Squiz DXP funnelback degraded performance

Incident Report for Squiz

Postmortem

Executive Summary

On the 1st of August 2024 Squiz received client reports that Funnelback services had sporadically begun returning 504 errors whilst trying to access DXP hosted search services.

‌

Shortly after Squiz Engineers identified an increase in traffic to our DXP Funnelback infrastructure that led to search timeouts. After initially investigating the potential threat of malicious activity, the team identified this traffic was legitimate and scaled our infrastructure to meet the demands of this new traffic.

‌

Timeline: All times 01/08/2024: (BST):

08:49
Squiz receives reports of degradation of DXP Funnelback Services from UK clients. Squiz technical support team begin investigation.

08:50 - 09:48
Squiz Technical Support Engineers and Developers work to identify the cause of issues.

09:48
More clients report issues with the service and Squiz declares a Major Incident.

10:01
Squiz Cloud Engineering team identifies that Funnelback Query Processors are under heavy load. Work to identify the cause of the load.

10:11
Squiz identifies an increase in traffic levels has been caused by legitimate traffic. Decision is made to scale the infrastructure to meet demand.

10:27
The first of the two *Query Processors is taken offline to double its capacity.

10:42
The first uplifted Query Processor is back online, serving traffic and marked as Healthy. The second Query Processor is taken offline to double its capacity.

10:43
Squiz Engineers begin to see recovery of client services. Monitoring phase begins.

10:48
The second uplifted Query Processor comes online, serving traffic and marked as Healthy.

11:10
Squiz monitoring sees all systems as healthy and officially resolves the incident.

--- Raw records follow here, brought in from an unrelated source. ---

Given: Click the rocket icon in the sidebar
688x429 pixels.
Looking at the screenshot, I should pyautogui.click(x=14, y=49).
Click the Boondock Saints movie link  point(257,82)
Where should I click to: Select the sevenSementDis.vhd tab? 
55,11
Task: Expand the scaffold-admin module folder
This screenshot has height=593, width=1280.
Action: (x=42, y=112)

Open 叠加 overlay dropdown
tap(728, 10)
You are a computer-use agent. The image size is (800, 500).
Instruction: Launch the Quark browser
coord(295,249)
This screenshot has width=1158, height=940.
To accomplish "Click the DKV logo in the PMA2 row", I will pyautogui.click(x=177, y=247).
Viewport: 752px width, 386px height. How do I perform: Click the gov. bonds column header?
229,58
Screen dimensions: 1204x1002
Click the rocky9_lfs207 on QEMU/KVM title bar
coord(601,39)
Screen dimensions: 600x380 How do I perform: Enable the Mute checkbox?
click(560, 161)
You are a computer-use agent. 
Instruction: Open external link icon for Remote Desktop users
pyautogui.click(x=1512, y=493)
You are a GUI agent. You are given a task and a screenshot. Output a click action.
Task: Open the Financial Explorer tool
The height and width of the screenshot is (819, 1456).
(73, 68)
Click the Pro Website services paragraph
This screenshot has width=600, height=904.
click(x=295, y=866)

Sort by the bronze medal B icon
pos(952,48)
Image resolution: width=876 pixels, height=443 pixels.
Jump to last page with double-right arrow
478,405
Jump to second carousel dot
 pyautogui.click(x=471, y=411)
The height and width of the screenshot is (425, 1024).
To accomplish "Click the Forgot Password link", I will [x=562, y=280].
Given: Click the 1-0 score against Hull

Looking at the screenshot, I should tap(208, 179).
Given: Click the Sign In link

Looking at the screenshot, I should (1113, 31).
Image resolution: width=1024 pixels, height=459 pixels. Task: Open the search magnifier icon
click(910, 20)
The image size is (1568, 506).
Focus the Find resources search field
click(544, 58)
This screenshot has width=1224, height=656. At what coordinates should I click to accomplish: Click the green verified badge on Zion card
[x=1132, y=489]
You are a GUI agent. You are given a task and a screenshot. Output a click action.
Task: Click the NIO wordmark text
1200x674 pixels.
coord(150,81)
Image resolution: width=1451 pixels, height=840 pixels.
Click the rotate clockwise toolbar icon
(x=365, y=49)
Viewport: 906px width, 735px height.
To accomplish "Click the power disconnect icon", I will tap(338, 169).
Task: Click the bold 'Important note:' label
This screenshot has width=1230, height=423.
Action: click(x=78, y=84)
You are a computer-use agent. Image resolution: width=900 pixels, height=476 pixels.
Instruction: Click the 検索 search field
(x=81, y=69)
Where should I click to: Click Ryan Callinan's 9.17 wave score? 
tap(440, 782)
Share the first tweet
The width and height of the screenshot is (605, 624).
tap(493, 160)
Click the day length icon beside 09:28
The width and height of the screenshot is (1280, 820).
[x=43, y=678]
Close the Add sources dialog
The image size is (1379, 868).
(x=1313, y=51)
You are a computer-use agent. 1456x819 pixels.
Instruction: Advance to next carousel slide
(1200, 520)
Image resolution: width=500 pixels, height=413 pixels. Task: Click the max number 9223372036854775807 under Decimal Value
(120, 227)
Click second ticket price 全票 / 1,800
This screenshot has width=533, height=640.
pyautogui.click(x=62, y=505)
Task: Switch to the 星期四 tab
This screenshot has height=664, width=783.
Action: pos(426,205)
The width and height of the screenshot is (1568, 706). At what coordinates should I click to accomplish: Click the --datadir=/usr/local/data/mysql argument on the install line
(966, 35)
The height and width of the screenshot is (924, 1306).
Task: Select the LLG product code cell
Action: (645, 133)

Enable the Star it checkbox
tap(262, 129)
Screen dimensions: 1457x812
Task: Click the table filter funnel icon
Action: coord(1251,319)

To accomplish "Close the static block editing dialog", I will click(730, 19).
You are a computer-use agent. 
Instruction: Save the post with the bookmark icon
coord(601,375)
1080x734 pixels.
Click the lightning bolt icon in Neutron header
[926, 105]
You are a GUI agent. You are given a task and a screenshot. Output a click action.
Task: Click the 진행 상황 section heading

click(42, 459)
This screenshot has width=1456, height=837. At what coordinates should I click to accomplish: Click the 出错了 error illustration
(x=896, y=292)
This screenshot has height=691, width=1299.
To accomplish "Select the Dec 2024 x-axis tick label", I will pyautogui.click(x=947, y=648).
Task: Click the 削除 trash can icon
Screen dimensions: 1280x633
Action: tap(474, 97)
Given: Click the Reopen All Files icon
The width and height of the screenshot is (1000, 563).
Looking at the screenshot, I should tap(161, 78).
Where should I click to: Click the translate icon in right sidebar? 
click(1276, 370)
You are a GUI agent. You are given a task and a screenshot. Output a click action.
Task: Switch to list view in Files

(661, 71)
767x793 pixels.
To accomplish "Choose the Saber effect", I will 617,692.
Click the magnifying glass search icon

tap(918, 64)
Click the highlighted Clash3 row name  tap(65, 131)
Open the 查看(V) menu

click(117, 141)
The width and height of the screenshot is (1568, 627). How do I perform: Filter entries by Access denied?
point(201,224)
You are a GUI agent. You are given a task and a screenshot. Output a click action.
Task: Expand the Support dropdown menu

*Query Processor: Server responsible for serving Funnelback search requests.

‌

Customer Impact

Shortly before and during the incident clients saw an increase in 504 errors. The impact of these errors varied depending on clients' usage of Squiz Funnelback services. This included outages of systems reliant on Funnelback for login procedures and failure to customer search results

‌

Root Cause

The root cause was identified as the servers being under-resourced for the amount of traffic, which was resolved by right-sizing for capacity. Additional mitigation was performed by increasing capacity further for additional head-room while we investigated the source of the traffic.

We have since identified the source of traffic and taken steps to reduce malicious and low-value bot traffic. This has further increased head-room on the servers. Instead of scaling resources back, we've left them scaled up to ensure no issues during clearing

Mitigation and Follow-up Actions

Increased Capacity

During the incident the capacity of the Query Processors were doubled in-order to stabilise the system. Post incident the servers have been uplifted and now have eight times the capacity of the original size.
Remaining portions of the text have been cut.